# Onkyo TX-NR807 bad HDMI output



## ochdsound (Aug 29, 2011)

has anyone come across this issue before? I am not getting output from HDMI out. I've checked all connections and i am sure everything is good. I have confirmed the issue by trying a different receiver with the same setup. Does anyone know if this is a known issue with Onkyo? 

There was a firmware update on the unit, could this cause HDMI out to go bad? I don't know if it was working before or not. I just purchase this house and the unit came with it. Please help!!!!!


----------



## tonyvdb (Sep 5, 2007)

Hi, Welcome to the Shack!
First of all make sure that you have HDMI "yes" selected for the output. If that is correct then it could be a handshake issue and is not only a problem with Onkyo.

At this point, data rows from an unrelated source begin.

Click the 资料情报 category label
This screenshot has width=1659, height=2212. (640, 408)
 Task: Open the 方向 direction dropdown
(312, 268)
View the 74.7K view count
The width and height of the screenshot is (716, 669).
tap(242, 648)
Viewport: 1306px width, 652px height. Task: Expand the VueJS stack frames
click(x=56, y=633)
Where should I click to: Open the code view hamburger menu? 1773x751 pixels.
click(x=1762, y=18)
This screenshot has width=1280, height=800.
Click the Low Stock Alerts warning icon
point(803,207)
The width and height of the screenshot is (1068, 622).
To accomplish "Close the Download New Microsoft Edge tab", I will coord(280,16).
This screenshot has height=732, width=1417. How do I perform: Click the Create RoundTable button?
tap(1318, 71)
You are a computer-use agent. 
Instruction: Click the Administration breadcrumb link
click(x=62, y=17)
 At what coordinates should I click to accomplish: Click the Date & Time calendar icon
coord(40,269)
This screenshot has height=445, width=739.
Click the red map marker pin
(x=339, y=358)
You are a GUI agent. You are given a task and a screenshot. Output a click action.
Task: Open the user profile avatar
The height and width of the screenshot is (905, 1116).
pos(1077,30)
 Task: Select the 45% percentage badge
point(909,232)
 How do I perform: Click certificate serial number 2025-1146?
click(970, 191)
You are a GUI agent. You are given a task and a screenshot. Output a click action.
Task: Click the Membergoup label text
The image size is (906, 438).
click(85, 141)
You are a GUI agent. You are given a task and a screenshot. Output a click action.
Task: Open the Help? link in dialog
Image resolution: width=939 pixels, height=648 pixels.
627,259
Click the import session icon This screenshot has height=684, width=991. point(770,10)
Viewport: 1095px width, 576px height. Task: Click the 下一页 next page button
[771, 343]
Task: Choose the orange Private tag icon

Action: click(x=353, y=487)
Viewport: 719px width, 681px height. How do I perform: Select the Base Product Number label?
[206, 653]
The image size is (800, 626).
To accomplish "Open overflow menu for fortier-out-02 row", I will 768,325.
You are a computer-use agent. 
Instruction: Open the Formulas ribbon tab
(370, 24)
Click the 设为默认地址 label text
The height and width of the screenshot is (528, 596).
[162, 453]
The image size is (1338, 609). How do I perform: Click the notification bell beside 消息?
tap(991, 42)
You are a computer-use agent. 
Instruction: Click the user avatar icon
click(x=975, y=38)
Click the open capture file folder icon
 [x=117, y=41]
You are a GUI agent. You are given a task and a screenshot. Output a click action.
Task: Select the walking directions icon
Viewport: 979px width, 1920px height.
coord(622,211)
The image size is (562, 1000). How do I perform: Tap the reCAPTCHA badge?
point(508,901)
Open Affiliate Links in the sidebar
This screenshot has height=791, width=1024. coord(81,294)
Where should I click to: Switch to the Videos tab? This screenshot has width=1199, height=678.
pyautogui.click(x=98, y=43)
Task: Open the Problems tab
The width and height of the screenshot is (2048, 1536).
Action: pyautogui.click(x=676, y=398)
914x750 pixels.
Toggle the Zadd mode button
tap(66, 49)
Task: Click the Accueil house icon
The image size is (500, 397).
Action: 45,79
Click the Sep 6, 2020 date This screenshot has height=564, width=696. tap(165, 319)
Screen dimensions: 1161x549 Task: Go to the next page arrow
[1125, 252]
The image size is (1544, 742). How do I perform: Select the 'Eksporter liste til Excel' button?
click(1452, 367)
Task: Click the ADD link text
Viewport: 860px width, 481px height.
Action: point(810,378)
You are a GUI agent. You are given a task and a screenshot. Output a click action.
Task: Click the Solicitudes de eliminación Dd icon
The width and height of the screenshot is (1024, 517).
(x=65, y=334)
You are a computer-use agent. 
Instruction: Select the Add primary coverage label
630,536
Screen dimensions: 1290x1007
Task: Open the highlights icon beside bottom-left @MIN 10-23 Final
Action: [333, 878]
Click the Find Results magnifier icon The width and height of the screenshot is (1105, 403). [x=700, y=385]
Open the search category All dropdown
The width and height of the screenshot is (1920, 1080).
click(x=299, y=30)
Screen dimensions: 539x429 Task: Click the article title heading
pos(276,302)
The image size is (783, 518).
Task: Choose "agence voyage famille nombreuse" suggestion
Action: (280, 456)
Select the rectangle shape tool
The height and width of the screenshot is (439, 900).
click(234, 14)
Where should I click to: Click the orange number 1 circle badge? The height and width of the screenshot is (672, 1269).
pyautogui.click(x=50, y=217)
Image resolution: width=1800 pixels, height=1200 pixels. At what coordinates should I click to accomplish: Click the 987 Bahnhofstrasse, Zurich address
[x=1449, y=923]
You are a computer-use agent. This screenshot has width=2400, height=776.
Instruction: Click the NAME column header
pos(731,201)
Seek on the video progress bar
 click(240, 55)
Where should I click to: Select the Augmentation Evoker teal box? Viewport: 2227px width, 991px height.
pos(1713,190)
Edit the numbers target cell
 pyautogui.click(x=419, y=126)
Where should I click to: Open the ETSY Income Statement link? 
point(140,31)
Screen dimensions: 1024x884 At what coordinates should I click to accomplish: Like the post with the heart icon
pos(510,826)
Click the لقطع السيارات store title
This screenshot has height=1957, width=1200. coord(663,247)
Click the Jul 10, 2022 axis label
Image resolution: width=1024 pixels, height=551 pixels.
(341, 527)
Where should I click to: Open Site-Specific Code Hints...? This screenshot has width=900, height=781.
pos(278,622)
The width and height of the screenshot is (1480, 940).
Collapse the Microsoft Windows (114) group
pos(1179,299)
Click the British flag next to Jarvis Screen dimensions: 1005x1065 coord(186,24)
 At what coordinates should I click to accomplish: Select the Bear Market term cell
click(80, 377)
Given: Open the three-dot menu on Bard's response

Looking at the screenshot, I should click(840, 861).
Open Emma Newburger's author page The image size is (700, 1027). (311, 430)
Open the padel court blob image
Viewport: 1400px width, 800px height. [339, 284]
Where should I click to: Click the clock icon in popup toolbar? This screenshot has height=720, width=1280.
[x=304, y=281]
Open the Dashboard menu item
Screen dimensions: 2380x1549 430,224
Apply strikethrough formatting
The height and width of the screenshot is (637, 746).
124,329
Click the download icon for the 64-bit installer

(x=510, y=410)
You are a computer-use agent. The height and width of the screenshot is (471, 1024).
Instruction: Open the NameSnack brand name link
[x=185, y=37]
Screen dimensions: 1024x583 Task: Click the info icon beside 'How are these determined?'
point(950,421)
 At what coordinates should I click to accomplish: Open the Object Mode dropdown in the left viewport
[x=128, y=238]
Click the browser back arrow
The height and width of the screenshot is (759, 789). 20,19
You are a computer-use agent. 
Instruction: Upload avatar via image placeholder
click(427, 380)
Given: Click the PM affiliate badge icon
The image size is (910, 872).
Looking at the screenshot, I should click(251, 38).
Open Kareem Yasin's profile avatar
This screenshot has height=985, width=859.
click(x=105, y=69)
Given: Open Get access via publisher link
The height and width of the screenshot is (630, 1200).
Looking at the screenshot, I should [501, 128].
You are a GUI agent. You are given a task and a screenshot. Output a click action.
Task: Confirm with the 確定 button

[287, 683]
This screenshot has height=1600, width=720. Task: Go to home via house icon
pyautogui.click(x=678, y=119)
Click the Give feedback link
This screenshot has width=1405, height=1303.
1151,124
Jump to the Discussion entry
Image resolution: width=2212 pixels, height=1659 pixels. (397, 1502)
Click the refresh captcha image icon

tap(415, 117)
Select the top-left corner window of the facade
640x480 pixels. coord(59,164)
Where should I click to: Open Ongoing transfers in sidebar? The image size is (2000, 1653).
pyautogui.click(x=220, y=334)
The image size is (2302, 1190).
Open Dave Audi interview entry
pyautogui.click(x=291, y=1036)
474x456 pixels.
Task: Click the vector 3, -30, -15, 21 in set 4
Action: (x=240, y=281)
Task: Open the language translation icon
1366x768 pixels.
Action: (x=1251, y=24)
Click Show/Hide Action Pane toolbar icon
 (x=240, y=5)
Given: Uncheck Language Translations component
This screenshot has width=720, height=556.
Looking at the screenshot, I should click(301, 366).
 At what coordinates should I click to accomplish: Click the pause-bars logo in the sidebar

Sadly this is one of the biggest issues with HDMI The HDCP copywrite that is required on any HDMI signal can cause the signal to be dropped during processing. 
Have you tried different video settings on the source?


----------



## Anthony (Oct 5, 2006)

Also, if you updated the firmware, some your settings like speaker selection, HDMI "yes", assigning video to audio sources, etc can get erased and you have to re-enter them. 

As Tony said, go through the menus and make sure all the settings were as they were before.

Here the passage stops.